Jason Blake, a stay-at-home dad, is bringing up two boys, Bill and Thom, with his partner. Here he questions the impact violent game-playing may be having on his kids…
Our house is like a war zone. No, really. The place is an arsenal. The question is, am I helping to raise a misfit or gangster? Is it okay to allow them to engage in violent fantasy play?
Swords and bows and arrows are the latest must-have, along with Nerf guns, plastic spears, war hammers and Viking helmets. If my eldest came back from the shops with an anti-aircraft missile, I wouldn’t be in the least surprised.
Even when I used to run around with a pair of cap-firing revolvers on my hip, debate raged among parents, educators, and child health experts on this whether playing with toy guns and swords encourages present or future behaviour.
Does it pre-dispose children toward violent confrontation?

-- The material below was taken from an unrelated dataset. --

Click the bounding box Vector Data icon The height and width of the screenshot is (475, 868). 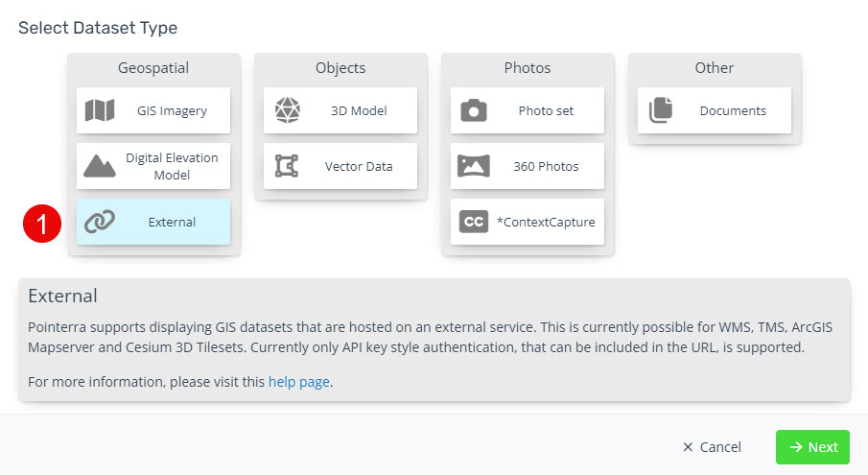click(287, 166)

Or is gunplay and the like it a healthy outlet for natural aggression that also helps a child come to terms with aggression in the world?
No one has an answer it seems. With no definitive advice on whether children should be allowed to engage in violent fantasy play, parents have to play it by ear. Some parents I know absolutely prohibit violent play and claim great success.

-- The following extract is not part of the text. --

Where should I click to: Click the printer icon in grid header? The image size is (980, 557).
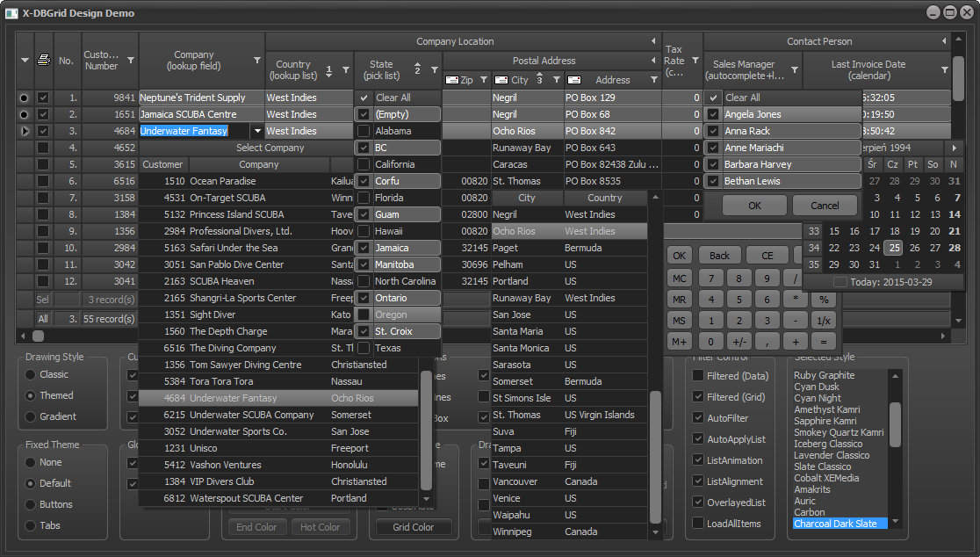pos(43,61)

All I can do is I salute their watchfulness because I’ve observed my boys make a gun out of pretty much anything that comes to hand: a banana; a rolled up newspaper; a bicycle pump. My eldest once chewed a chocolate chip cookie into a rough shape of a gun and started “shooting” his friends with it.
Anything that inspires that level of invention should be encouraged I figured, so together we embarked on a kind of military history course.
We learned about the Egyptians, the Romans, and the Vikings. Now he is infatuated with medieval knights to the point where I’ve had to make a complete suit of armour out of cardboard tubes from a carpet warehouse and 20 meters of aluminium foil.
He’s quite a sight at times, but, as I explain to curious onlookers in the park, he’s not only mad for swords and fighting but also completely immersed in the world of chivalry. The weapons are only props, a bunch of keys to a plethora of stories and legends.
In turn, all this is helping him develop a keen sense of justice. He’s pulling books off the library shelf I thought would be beyond him. And by externalising the good guys and the bad guys, they are getting to grips with the internal struggles we’ve all faced between our better and darker angels.
Would I be as comfortable with all this if he was toting a plastic machine gun? Possibly not, but I think with guidance, any child’s fantasy play be it Roman or cowboy, or 31st century futuristic, can be channelled positively.
In the end, it all depends who you’re shooting at and why, not what you’re shooting with.